Kenny Smith just shut down the most tired narrative in basketball — and Laker Nation needs to hear it.
While everyone’s screaming that the Lakers have taken LeBron James for granted during his tenure in purple and gold, Smith stepped up on ‘First Take’ and dropped a truth bomb backed by receipts. The former champion who played alongside Michael Jordan in college and Hakeem Olajuwon in the NBA knows what greatness looks like when it’s properly supported. And according to him, the Lakers have bent over backward to keep the King happy.
Smith didn’t mince words. He reminded everyone that when LeBron wanted Anthony Davis, the front office mortgaged the future to get him. When the roster needed another superstar, Rob Pelinka orchestrated the blockbuster move to bring Luka Doncic to the Lake Show. When depth was required, they secured Rui Hachimura. Hell, they even drafted Bronny James when asked.
That’s not a franchise taking their star for granted. That’s an organization doing everything humanly possible to chase championships.
Smith’s perspective carries weight that desk analysts can’t match. He lived it with two of the greatest players ever to touch a basketball. His point about Jordan and Olajuwon never worrying about “cookies, or seats on the plane, or seats in the stands” cuts deep. Those legends focused on winning, and their organizations responded by building around them. Sound familiar?
The Lakers have operated the same way with Lakers LeBron James Kenny Smith praised. Every major move since 2018 has centered on maximizing LeBron’s championship window. The AD trade delivered banner number 17 in the bubble. The Doncic acquisition — despite the heavy price of losing pieces like Austin Reaves — showed the front office’s willingness to stay aggressive. Pelinka catches heat from all corners, but his track record speaks for itself. He’s kept the Lakers competitive in the brutal Western Conference while navigating salary cap hell and an aging superstar.
Sure, you can argue the Lakers haven’t surrounded LeBron with enough shooting. You can point to questionable role player signings and middling draft picks. The second-round exit to Oklahoma City stung, and watching the team fall short again raises legitimate questions about roster construction.
But taking LeBron for granted? That’s nonsense, and the receipts prove it.
The Lakers traded Brandon Ingram, Lonzo Ball, and a mountain of picks for Davis. They flipped future assets and rotation players to land Doncic. They’ve spent luxury tax money to keep competitive pieces around their stars. Compare that to Cleveland’s first stint with LeBron, when the front office surrounded the best player on the planet with Mo Williams as his second-best option and Anderson Varejao starting at center during championship runs.
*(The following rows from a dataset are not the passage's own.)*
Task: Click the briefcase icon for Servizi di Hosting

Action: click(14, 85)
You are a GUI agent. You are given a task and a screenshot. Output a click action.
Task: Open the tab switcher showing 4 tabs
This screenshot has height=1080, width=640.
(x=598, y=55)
The Lakers haven’t been perfect — no franchise is. But they’ve shown up. They’ve made the big swings. They’ve prioritized winning over asset hoarding or half-measures. That’s the opposite of taking someone for granted.
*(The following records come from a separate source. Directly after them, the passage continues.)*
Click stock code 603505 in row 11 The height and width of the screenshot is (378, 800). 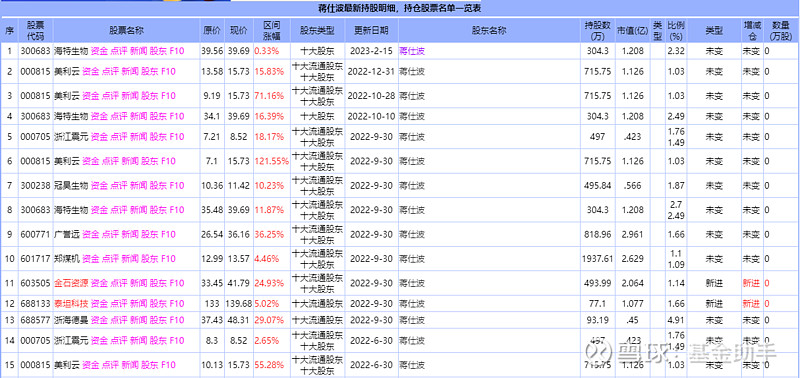(36, 284)
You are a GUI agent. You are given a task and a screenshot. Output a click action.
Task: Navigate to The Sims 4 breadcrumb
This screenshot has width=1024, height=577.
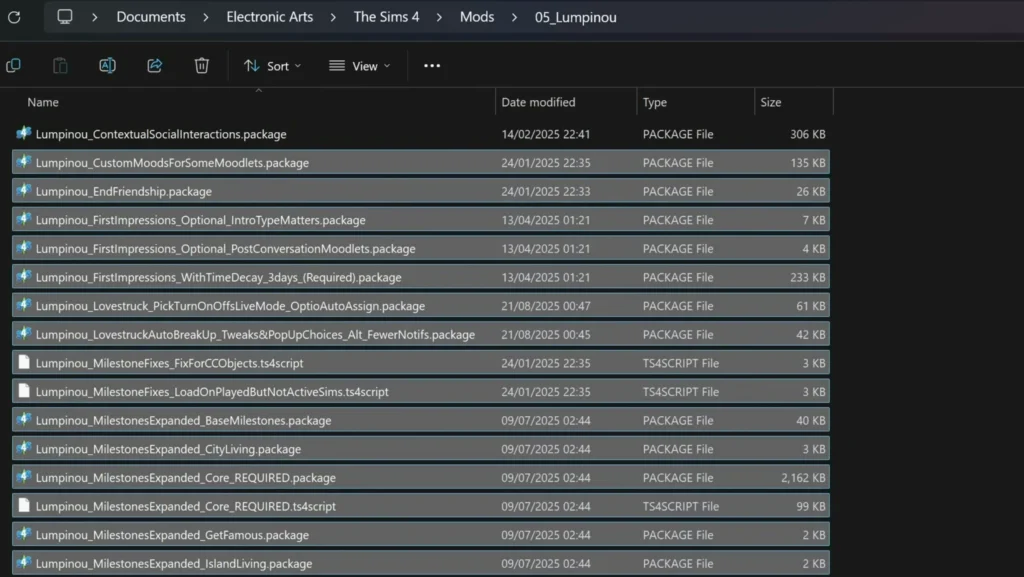(386, 17)
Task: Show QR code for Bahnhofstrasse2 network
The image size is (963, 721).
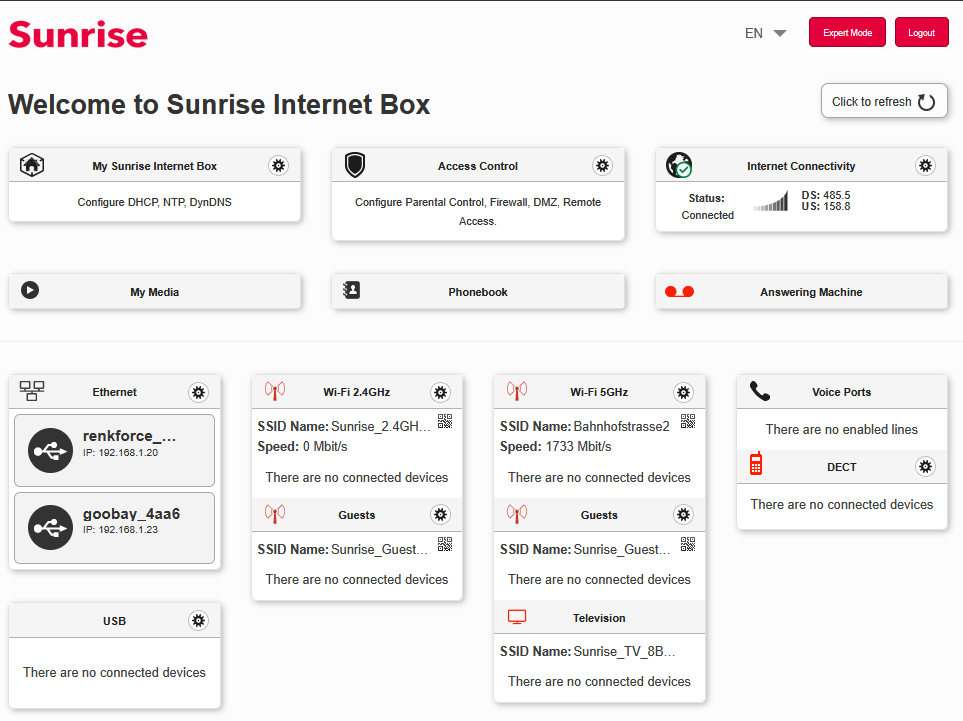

Now LeBron heads into unrestricted free agency with retirement looming as a real possibility. The Lakers LeBron James Kenny Smith defended face an uncertain future. But the narrative that the organization failed him doesn’t hold up under scrutiny. Smith exposed that truth, and it’s time everyone else acknowledged it too.
The Lake Show has done what championship organizations do — they’ve gone all-in on their superstar. If LeBron walks away or retires, it won’t be because the Lakers didn’t try.
What do you think, Laker Nation? Has the front office done enough to maximize LeBron’s final years? Or should Pelinka have made different moves?